Gibt es noch unabhängige Medien in Nicaragua oder sind sie alle abgetaucht oder wie »El Confidencial« ins Ausland gegangen?

Das Gesetz zur Cyberkriminalität hat die unabhängige Berichterstattung in Nicaragua enorm eingeschränkt. Das Gesetz sanktioniert Falschmeldungen, doch wer legt die Wahrheit fest? Das Gesetz diente dazu, La Prensa lahmzulegen, die mit 96 Jahren älteste Tageszeitung der Region, die der Familie Cha­morro gehört. Aber das Arsenal der Regierung reicht viel weiter – gerade wird der Fernsehsender Canal 12 mit Steuerüberprüfungen überzogen. Er berichtet derzeit vorsichtiger, gleiches gilt für Radio Corporación. Andere haben das Land verlassen wie Carlos Fernando Chamorro, der früher auch bei Radio Corporación tätig war. Es gibt in Nicaragua keine unabhängigen Medien mehr – es gibt nur noch ein paar überlebende.

Zudem geht der Staat gegen Bildungseinrichtungen und Nichtregierungsorganisationen vor. Wie ist da die Lage?

In diesem Monat sind rund ein Dutzend private Einrichtungen und NGOs geschlossen worden, darunter die Universidad Politécnica, die während der Proteste im Frühjahr 2018 eine Bastion des Protests war. Nun stehen die Gebäude unter staatlicher Aufsicht, ob sie konfisziert werden, ist offen.

Private Bildungseinrichtungen ­verlieren reihenweise ihren Rechts­status. Was bedeutet das?

Der nicaraguanische Staat beansprucht totale Kontrolle und das ist nicht neu. 2019 wurden elf NGOs und Bildungseinrichtungen geschlossen, 2021 waren es 63 und in diesem Jahr bisher 38; insgesamt sind es bislang 112, darunter auch ein Dutzend internationale. Der demo kratische Raum schrumpft auf ein Minimum. Auch Frauenorganisationen sind davon betroffen, zum Beispiel die Bewegung »María Elena Cuadra«, die in den Freihandelszonen arbeitet. Die Organisation unterstützt Frauen in den Weltmarktfabriken bei der Durchsetzung ihrer Arbeitsrechte und ist auf kritische Distanz zum Präsidentenpaar gegangen. Grund genug für die beiden, um gegen sie vorzugehen. Bis auf eine wurden alle Menschenrechtsorganisationen geschlossen – das ist eine klare Botschaft. Das Ausmaß an Autoritarismus ist unvorstellbar – zumindest ­hätte ich es mir vor einigen Jahren noch nicht vorstellen können.

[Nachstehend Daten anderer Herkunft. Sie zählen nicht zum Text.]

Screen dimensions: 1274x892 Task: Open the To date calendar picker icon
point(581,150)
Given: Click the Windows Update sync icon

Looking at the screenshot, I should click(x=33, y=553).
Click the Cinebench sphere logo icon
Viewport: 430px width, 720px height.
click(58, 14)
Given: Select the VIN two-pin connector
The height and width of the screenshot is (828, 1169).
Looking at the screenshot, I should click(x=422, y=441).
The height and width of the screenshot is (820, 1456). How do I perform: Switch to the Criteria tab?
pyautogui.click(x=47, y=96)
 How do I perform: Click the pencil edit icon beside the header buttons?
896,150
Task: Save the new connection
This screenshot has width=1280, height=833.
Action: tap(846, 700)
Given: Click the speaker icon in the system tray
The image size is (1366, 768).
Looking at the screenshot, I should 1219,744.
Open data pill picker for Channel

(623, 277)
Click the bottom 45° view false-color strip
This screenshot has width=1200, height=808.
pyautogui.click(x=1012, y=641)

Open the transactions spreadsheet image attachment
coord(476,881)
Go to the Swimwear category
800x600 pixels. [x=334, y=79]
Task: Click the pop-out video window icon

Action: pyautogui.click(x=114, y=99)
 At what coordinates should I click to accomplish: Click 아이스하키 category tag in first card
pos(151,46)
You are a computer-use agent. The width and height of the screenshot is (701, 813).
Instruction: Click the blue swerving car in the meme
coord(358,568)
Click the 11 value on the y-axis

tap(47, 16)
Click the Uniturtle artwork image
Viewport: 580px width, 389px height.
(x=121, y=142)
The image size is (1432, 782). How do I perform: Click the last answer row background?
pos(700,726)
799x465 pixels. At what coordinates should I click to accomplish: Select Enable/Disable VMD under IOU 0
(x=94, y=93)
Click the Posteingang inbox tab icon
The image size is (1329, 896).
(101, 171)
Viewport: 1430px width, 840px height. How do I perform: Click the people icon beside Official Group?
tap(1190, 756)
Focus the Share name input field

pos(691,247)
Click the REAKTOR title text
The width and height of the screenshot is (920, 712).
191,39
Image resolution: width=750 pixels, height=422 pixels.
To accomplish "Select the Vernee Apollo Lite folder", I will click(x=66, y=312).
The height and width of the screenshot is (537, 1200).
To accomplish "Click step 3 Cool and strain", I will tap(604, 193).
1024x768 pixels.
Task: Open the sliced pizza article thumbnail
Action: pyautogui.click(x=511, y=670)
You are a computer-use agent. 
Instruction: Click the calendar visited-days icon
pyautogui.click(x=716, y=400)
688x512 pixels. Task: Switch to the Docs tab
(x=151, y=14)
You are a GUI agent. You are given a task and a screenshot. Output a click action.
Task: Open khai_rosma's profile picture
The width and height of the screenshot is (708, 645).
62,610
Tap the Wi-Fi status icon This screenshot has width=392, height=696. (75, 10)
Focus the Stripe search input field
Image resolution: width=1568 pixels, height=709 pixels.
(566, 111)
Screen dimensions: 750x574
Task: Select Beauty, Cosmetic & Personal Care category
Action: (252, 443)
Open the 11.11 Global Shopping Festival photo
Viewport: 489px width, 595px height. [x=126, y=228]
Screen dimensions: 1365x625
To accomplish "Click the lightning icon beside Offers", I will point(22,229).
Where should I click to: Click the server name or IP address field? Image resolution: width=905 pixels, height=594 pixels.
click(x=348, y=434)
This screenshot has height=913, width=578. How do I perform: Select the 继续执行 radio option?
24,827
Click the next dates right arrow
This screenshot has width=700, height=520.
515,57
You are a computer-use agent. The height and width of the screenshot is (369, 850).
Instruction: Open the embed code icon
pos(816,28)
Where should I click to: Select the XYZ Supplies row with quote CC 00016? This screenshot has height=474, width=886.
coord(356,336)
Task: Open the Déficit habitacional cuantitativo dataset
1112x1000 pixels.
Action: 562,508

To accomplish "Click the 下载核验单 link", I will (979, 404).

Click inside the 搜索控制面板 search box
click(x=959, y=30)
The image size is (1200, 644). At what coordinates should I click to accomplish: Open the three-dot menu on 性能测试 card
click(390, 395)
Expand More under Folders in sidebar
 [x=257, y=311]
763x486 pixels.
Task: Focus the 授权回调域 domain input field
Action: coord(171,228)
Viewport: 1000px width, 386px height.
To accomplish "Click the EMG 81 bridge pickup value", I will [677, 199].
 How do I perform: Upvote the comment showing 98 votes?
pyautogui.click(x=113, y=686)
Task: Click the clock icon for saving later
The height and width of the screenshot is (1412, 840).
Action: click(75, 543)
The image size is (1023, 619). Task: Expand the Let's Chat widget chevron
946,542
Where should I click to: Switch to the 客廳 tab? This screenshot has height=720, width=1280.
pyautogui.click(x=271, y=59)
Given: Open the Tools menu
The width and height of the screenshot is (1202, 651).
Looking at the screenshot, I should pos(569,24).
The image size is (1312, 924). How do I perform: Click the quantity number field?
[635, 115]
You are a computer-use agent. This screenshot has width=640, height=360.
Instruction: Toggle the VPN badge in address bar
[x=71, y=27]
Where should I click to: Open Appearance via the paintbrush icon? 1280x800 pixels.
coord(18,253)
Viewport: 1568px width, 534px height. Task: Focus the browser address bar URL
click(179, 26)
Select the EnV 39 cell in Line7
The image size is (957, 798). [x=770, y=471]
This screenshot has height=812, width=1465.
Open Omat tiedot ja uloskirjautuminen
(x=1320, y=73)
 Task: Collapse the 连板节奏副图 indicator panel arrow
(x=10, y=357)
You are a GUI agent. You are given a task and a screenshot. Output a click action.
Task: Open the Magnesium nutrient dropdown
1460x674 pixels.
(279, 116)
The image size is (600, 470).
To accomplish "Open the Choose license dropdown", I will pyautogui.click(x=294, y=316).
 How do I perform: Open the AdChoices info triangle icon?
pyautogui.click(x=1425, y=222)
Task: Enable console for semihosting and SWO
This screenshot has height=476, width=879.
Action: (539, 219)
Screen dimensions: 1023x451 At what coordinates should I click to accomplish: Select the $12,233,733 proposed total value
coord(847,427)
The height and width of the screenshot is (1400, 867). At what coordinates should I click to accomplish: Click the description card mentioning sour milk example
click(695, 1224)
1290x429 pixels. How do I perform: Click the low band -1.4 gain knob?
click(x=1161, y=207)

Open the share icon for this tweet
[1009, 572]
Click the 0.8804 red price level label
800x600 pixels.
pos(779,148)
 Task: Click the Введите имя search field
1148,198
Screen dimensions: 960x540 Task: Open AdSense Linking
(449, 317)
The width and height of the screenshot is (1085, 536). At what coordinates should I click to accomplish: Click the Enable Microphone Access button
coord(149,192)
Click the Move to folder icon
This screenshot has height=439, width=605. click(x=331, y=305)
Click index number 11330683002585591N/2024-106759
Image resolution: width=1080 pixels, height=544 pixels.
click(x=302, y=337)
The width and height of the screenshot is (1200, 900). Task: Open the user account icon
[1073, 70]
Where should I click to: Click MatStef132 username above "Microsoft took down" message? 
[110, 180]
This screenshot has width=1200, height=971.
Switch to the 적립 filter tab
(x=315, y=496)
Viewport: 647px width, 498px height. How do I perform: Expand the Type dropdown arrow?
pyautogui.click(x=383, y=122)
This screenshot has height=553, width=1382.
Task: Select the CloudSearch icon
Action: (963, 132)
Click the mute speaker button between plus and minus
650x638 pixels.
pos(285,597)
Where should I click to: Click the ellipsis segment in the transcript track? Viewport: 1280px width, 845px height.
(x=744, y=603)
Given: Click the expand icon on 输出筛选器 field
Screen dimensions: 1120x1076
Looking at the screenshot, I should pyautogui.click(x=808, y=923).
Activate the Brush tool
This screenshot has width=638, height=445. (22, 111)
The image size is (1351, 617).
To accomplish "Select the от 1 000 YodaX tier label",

Zugleich wendet sich Daniel Ortega Russland, Nordkorea, dem Iran und China zu. Am 21. Februar billigte er das Vorgehen Russlands in der ­Ukraine.

Der Kreis der Alliierten Ortegas ist klein und Russland zählt schon lange dazu. Vor ein paar Jahren hat Nicaragua 50 Panzer aus Russland gekauft. Details über die Kooperation sind streng geheim, Gerüchten zufolge gibt es ein Abhörzentrum im Stadtteil Las Colinas in Managua unter russischer Ägide. Der Nahverkehr in Managua wird mit russischen Bussen abgewickelt und in Nicaragua wird mit dem russischen Impfstoff Sputnik gegen Covid-19 geimpft – aber niemand weiß, wie viele Impfdosen zu welchem Preis eingekauft wurden.

Welchen Effekt haben die Sanktionen der USA und anderer Staaten gegen den Kreis um Ortega?

Die Sanktionen wirken, sie sind unbequem und erschweren den Handel. Der Kreis um Ortega wird kleiner und die Führung steht unter Druck. Was wir aber brauchen, sind Risse im Apparat um Ortega selbst – die sind bisher aber kaum sichtbar. Gerade sind neue Sanktionen gegen Rosario Murillo und Camila Ortega (eine Tochter des Präsidentenpaars, Anm. d. Red.) bekannt geworden. Wir werden sie ana­lysieren.

elche Art Sanktionen wünschen Sie sich?

Mehr Druck auf die internationalen Konten des Ortega-Clans.

 

Juan Carlos Arce

Juan Carlos Arce ist Anwalt und Menschenrechtler aus Nicaragua. Bis Dezember 2019 war der Jurist in Mata­galpa für die Menschenrechtsorganisation CENIDH tätig. Seitdem arbeitet er aus dem Exil in Costa Rica für das Kollektiv »Nicaragua Nunca+« und widmet sich von dort aus weiter der Menschenrechtsarbeit.